I don't 100% understand why we need the per swapchain threads, is it because there's no asynchronous APIs in Vulkan for all the needed waits that we could use single threadedly? (whether from a vkd3d background thread, if there's one, or a dedicated thread) That was my takeaway from our conversation, but I'm not certain I got it right.
Yeah, that's the reason. Vulkan has `VkFence` and `vkWaitForFences()` to wait on the first one which becomes signaled, but unfortunately not all Vulkan operations that can wait expose the end of the wait with a `VkFence`. Specifically, `vkAcquireNextImageKHR()` doesn't (it *also* takes a fence to signal, but the call itself might wait). So you can't use a thread for more than one swapchain, because you don't know which one will be the first to have an available image.
`vkWaitForPresentKHR()` has a similar problem. We don't use it yet, but we'll probably want to in the future.
This looks like an oversight in the Vulkan design. Extension `VK_KHR_present_wait` [offers some criteria for that choice in its "Issues" section](https://registry.khronos.org/vulkan/specs/1.3-extensions/html/chap54.html#_i...). At any rate, we're bound to what the specs allow us.
Is allocating the ops on the heap a potential performance concern? I recall removing allocations in wined3d and using separate heaps because the global heap lock was getting pretty contended with some games.

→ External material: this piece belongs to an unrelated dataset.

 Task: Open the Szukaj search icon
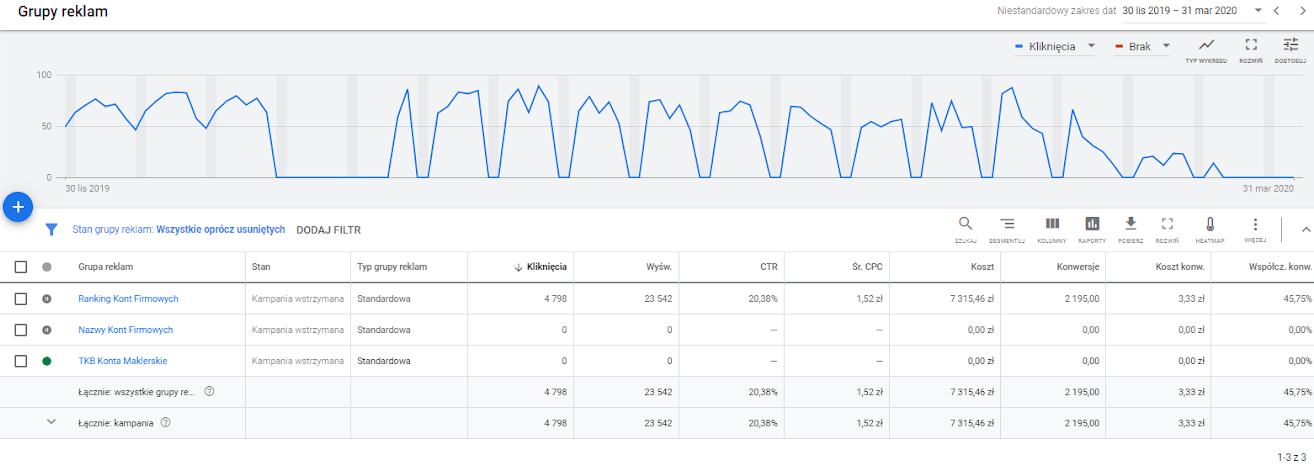tap(965, 225)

Ideally it would be just a flat array queue, but if there's only a couple ops per frame and we don't care that much, a low effort thing to do would be to keep a free list.
Yeah, I expect that in normal cirumstances this only requires on allocation per frame, which I guess should be relatively easy to handle (I expect wined3d to be potentially much more stressed). My feeling is that this shouldn't be a problem, and that it can be addressed later if it shows up.